> _Tareas_:
A – Según el fragmento del documento, ¿en qué año estudiaron aquellos «mapas» o diagramas los tres matemáticos de Los Álamos?
B – Prosiga el fragmento del documento sobre la ecuación de la parábola a partir de su última oración.

Era la misma que los estudiantes de enseñanza secundaria emplean en geometría para representar una parábola. Puede escribirse como y = r(x − x2). Cada valor de x produce uno de y, y la curva resultante expresa la relación de los dos números en la serie de valores. Si x (la población de este año) es pequeño, y (la del año que viene) también lo es, aunque sea mayor que x, la curva se eleva. Si x se halla en medio de la serie, y es grande. Pero la parábola se nivela y desciende, y, por lo tanto, si x es grande, y volverá a ser pequeño. En eso estriba el equivalente de las caídas de la población en el modelo ecológico, impidiendo un crecimiento irreal desenfrenado.
Tanto para May como, luego, para Feigenbaum, el quid se centraba en utilizar aquel cálculo sencillo no una vez, sino en repetirlo interminablemente como un bucle de realimentación. El resultado de un cálculo se introducía como entrada del siguiente. La parábola fue utilísima para comprobar gráficamente lo que sucedía. Elíjase un valor de partida en el eje x. Trácese una recta hacia arriba hasta que encuentre la parábola. Léase el valor resultante en el eje y. Y repítase la operación con el nuevo valor. La secuencia salta, al principio, de un lugar a otro, en la parábola, y después, tal vez, adopta un equilibrio estable, en que x e y son iguales y el valor, por consiguiente, no cambia.
Nada podía estar más remoto de los cálculos complicados de la física corriente. En lugar de un esquema laberíntico, que debía resolverse de una vez, aquél era sencillo y repetido sin cesar. El experimentador matemático podía observar como el químico que vigila una reacción en un vaso de precipitados. El resultado, el output, no pasaba de ser una sucesión de cifras, y no convergía siempre en un estado estable final. Podía acabar oscilando entre dos valores. O, como May había explicado a los biólogos de la población, mantenerse en un cambio caótico todo el tiempo que se observara tal situación. La elección de aquellos diferentes comportamientos posibles dependía del valor del parámetro sintonizador.
Feigenbaum realizó esfuerzos numéricos de esta especie, levemente, experimental y, a la vez, empleó métodos teóricos más clásicos en el análisis de funciones no lineales. Ello no obstante, no vio todo el cuadro de lo que podía hacer aquella ecuación. Comprobó, eso sí, que las posibilidades eran tan complejas, que sería espantosamente arduo analizarlas. Sabía asimismo que tres matemáticos de Los Álamos —Nicholas Metropolis, Paul Stein y Myron Stein— habían estudiado aquellos «mapas» o diagramas en 1971. Paul Stein le advirtió que la complejidad era tremenda. Si tal ecuación, la más sencilla de todas, se presentaba como intratable, ¿qué serían otras, mucho más complicadas, que un científico podía utilizar en el caso de los sistemas reales? Feigenbaum archivó el problema.

> _Listado de datos_:
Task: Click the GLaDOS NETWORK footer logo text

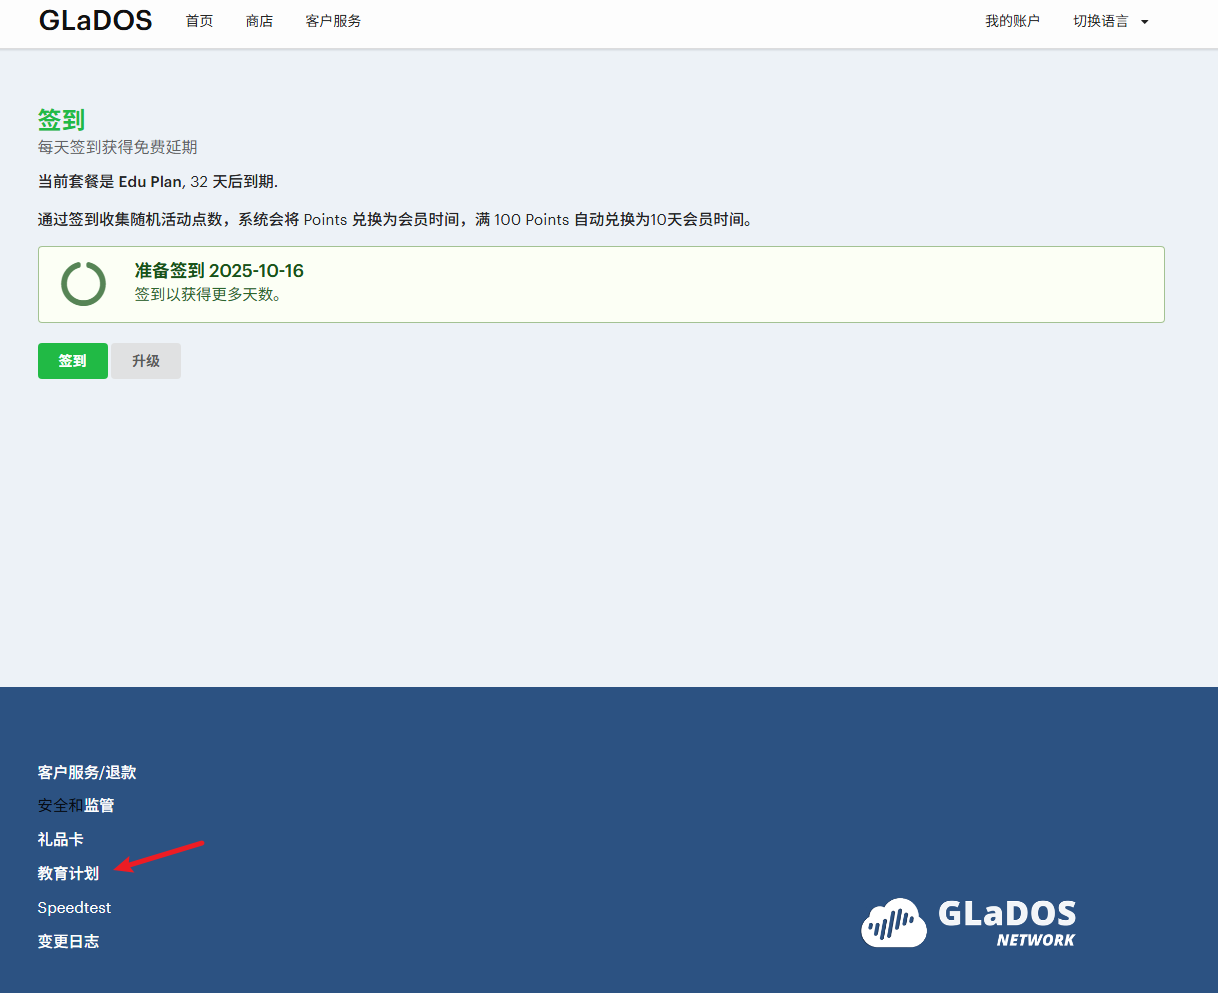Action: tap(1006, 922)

* * *

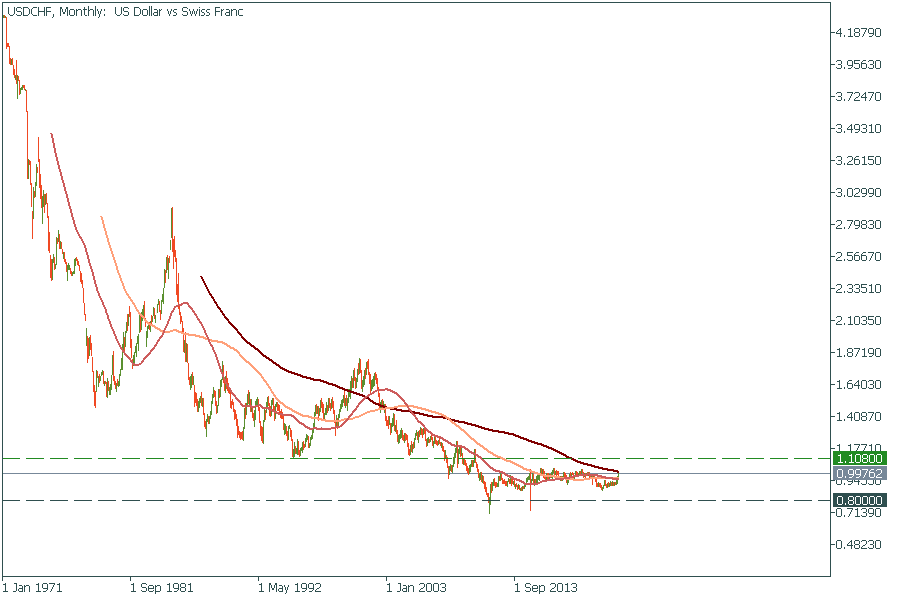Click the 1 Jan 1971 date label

> _Respuestas del ejercicio_:
A – En 1971.

B –
En la breve historia del caos, aquella ecuación de aire inocente sirve de ejemplo sucinto de cómo diferentes científicos consideraban el mismo problema de forma muy distinta. La ecuación tenía un mensaje para los biólogos: los sistemas sencillos hacen cosas complejas. Metropolis, Stein y Stein deseaban catalogar una colección de ejemplares topológicos sin referirse a valores numéricos. Iniciaban el proceso de realimentación en un punto dado y veían cómo saltaban los valores sucesivos de un lugar a otro en la parábola. Escribían las series de D y de I a medida que los valores se movían a la derecha o a la izquierda. Pauta número uno: D. Pauta número dos: DID. Pauta número ciento noventa y tres: DIIIIIDDII. Las series poseían ciertos rasgos interesantes para los matemáticos: parecían repetirse siempre en el mismo orden especial. En cambio, a un físico se le antojaban oscuras y tediosas.
Nadie lo advirtió entonces, pero Lorenz había considerado la misma ecuación, en 1964, como metáfora de una cuestión radical sobre el clima. Era tan profunda que casi nadie había pensado en formularla antes: ¿Existe un clima? O sea, ¿posee el tiempo terrestre un promedio a largo plazo? La mayor parte de los meteorólogos, entonces como ahora, daban la respuesta por sabida. Cualquier comportamiento mensurable, fuese cuál fuere su fluctuación, había de tener un promedio. Pero, si se recapacitaba, la cosa no era tan evidente. El tiempo medio en los últimos 12.000 años, como Lorenz señaló, había sido muy distinto del promedio de los 12.000 años anteriores, cuando el hielo cubría casi toda América del Norte. ¿Un clima se cambiaba en otro por algún motivo físico? ¿O había un clima a plazo todavía mayor dentro del cual aquellos períodos sólo eran fluctuaciones?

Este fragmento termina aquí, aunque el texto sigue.